Would additional machines be:
4 - FlexMaster
5 - Apache machine (not sure what they call it)
Thanks Harry S
www.Golf54.com
--- In [EMAIL PROTECTED], Dave Tutelman <[EMAIL PROTECTED]> wrote:
> At 01:29 AM 10/11/03 +0000, golf54com wrote:
> >Hi DaveT
> >Allow me to provide some background info. to the question:
>
> Harry,
> Thanks for the explanation. I was hesitant to answer the question
as first
> posed because it sounded like a trick question, like there was some
sort of
> "catch". Now that I fully understand the question, I know how to
deal with it.
>
> >Earlier this year, I bought some of the new Apollo steel shafts.
> >I found and marked N. Majority, not all were type 1 per bearing
> >spinefinder. I understand in theory that all shafts are type 2 and
> >not type 1 vs. type 2. I evaluated a dozen and they seemed pretty
> >bad. Most rolled ok on a flat table, so not severely bent. Almost
> >every shaft I tested had a severe wobbler on the N-S plane, to the
> >point my GS freq. analyzer wanted to error out. I've never had the
> >freq. analyzer error out from testing a steel shaft before ... why?

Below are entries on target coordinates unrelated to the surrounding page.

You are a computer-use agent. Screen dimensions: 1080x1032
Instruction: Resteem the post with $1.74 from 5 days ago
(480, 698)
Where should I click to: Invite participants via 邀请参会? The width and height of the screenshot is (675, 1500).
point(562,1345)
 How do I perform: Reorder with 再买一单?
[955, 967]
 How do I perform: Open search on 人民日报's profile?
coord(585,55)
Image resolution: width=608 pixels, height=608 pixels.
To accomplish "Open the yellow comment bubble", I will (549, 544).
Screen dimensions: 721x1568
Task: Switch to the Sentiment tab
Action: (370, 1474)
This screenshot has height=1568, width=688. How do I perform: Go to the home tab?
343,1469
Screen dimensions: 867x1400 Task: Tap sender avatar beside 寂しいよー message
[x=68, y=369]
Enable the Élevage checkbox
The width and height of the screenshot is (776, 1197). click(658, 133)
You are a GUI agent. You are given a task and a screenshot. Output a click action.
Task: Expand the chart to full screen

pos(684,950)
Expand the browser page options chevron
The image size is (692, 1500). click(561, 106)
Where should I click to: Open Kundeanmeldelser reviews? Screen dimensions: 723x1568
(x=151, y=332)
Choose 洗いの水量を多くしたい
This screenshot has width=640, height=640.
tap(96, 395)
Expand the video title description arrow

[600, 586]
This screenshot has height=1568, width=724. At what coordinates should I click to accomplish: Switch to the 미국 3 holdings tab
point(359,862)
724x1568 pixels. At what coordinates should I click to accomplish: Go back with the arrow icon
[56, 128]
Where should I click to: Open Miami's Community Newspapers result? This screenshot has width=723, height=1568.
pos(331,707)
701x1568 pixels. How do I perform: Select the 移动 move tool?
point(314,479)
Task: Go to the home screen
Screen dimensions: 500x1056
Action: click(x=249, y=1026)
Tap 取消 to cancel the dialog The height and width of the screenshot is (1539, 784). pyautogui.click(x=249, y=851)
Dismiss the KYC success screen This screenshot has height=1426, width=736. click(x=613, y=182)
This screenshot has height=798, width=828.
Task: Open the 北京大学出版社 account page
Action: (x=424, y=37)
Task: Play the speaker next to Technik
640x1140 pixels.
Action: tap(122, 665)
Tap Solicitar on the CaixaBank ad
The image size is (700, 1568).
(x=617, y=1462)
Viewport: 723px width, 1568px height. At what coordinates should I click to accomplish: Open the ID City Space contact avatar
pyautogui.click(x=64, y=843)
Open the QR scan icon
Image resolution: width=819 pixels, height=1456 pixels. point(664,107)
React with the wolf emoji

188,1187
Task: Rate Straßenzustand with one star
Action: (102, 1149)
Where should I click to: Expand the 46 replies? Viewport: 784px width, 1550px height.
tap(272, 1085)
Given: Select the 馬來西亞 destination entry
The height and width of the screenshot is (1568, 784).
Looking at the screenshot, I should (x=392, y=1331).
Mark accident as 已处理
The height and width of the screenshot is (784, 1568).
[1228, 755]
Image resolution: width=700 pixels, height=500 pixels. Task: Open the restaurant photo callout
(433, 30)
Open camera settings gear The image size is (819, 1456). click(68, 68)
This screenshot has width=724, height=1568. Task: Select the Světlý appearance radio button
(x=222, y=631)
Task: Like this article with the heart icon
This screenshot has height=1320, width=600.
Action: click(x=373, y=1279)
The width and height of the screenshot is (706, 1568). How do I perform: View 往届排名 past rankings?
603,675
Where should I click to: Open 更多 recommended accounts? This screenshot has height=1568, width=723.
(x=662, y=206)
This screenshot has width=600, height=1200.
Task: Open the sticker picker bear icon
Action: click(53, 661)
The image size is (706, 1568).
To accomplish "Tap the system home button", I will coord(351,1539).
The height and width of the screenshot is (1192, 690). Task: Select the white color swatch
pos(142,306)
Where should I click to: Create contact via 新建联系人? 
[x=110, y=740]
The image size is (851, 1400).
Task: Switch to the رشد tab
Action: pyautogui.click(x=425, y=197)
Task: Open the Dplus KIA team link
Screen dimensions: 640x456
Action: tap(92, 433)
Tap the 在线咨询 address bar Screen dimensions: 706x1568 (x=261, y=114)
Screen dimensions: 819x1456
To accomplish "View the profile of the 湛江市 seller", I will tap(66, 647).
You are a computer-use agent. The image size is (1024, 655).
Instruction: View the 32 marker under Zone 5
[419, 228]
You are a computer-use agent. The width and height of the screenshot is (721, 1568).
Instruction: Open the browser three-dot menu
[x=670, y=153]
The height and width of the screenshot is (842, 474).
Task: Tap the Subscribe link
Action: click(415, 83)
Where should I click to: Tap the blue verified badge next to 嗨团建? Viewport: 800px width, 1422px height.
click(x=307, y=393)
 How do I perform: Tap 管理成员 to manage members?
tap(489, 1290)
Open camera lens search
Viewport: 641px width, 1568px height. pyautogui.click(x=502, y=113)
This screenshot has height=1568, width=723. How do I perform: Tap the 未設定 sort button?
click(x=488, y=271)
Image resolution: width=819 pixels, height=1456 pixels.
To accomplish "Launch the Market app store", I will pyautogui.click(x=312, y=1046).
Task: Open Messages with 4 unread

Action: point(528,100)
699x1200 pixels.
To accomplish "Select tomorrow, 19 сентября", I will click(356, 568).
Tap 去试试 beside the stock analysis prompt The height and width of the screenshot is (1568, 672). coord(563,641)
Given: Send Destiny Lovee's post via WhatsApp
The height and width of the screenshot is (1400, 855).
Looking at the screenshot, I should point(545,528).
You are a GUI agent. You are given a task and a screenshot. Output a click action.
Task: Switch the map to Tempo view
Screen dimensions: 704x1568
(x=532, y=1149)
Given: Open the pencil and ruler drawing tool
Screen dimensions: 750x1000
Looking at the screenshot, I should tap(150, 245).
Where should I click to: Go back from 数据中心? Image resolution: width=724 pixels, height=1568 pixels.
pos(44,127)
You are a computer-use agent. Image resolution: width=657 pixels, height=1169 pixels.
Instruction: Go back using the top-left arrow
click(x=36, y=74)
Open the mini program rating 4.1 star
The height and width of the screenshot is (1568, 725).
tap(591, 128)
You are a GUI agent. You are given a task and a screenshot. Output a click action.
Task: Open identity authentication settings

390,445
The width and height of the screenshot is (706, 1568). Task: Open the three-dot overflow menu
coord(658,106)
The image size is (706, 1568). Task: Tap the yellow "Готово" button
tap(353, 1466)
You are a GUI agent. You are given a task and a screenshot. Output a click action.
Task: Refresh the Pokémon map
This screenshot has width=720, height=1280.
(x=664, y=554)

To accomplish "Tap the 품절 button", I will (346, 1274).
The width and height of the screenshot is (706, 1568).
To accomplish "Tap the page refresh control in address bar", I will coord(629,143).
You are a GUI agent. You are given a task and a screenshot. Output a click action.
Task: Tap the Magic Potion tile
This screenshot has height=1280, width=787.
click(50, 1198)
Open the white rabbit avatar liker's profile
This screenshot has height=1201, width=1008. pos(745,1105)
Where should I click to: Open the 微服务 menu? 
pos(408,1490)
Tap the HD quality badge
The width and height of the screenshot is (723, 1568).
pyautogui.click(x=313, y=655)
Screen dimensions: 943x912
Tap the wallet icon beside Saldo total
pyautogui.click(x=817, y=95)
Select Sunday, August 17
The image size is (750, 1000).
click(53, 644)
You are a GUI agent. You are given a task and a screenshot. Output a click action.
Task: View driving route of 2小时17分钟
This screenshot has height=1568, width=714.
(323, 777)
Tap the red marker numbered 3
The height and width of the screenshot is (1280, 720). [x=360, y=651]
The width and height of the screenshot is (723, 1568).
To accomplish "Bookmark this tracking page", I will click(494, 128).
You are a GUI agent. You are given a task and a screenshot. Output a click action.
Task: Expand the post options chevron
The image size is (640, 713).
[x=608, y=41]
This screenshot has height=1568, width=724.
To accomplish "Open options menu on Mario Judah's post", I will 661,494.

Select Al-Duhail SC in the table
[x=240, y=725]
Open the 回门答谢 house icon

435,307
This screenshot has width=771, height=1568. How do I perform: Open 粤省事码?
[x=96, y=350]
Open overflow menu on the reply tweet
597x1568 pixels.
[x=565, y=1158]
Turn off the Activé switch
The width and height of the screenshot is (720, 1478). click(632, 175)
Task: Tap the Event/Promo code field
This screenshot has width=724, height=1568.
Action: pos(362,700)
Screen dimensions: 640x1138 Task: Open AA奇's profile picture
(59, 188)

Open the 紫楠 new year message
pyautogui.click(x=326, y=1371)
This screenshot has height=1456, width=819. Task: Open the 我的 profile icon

> >Turned it 90 degrees and up to 6 cpm difference between N-S and 90
> >deg. rotation. These steel shafts resembled the graphite shaft
demo
> >that is a severe supershaft. Now I have another 'show and tell'
> >shaft, to share with potential customers. Why wobble on N-S plane?
>
> Why wobble on the N-S plane? Because we disagree on the definitions
of N and S.
>
> * Your definition of N and S is whatever your spine-finder tells
you.
>
> * My definition is the direction of minimum ("N") and maximum
("S")
> stiffness.
>
> Those two need not be the same. And if you EVER find an "N-S plane"
in your
> spine finder (that is, N and S separated by 180*), the two
definitions are
> very different for that shaft.
>
> John Kaufman and Charlie Badami have both done experiments, with
different
> instruments, that show what the engineers on ShopTalk have been
saying for
> years: all shafts are Type 2 if you measure the actual stiffness.
>
> * John has measured a bunch of shafts using both a frequency
meter (hey,
> he makes them for a living) and an "inverted flex board". Both
showed that:
> - Maximum stiffness occurs at 180* intervals, and
corresponds to
> the plane of maximum frequency.
> - Minimum stiffness occurs at 180* intervals (90* away
from the
> maximum), and corresponds to the plane of minimum frequency.
>
> * Charlie has taken a fair number of shafts that show up as Type
1 in a
> spine finder (he has three different bearing-based spine finders)
and found
> the TRUE spine and NBP using a FlexMaster and a procedure we
designed
> together. The true spine and NBP were not nearly the same as what
the spine
> finder said. And, once he had found them by measuring actual
stiffness, he
> did find FLO in the NBP and spine planes. But yes, they wobbled all
over
> the place in the fake N-S plane that the spine finder found.
>
> Hope this addresses your question.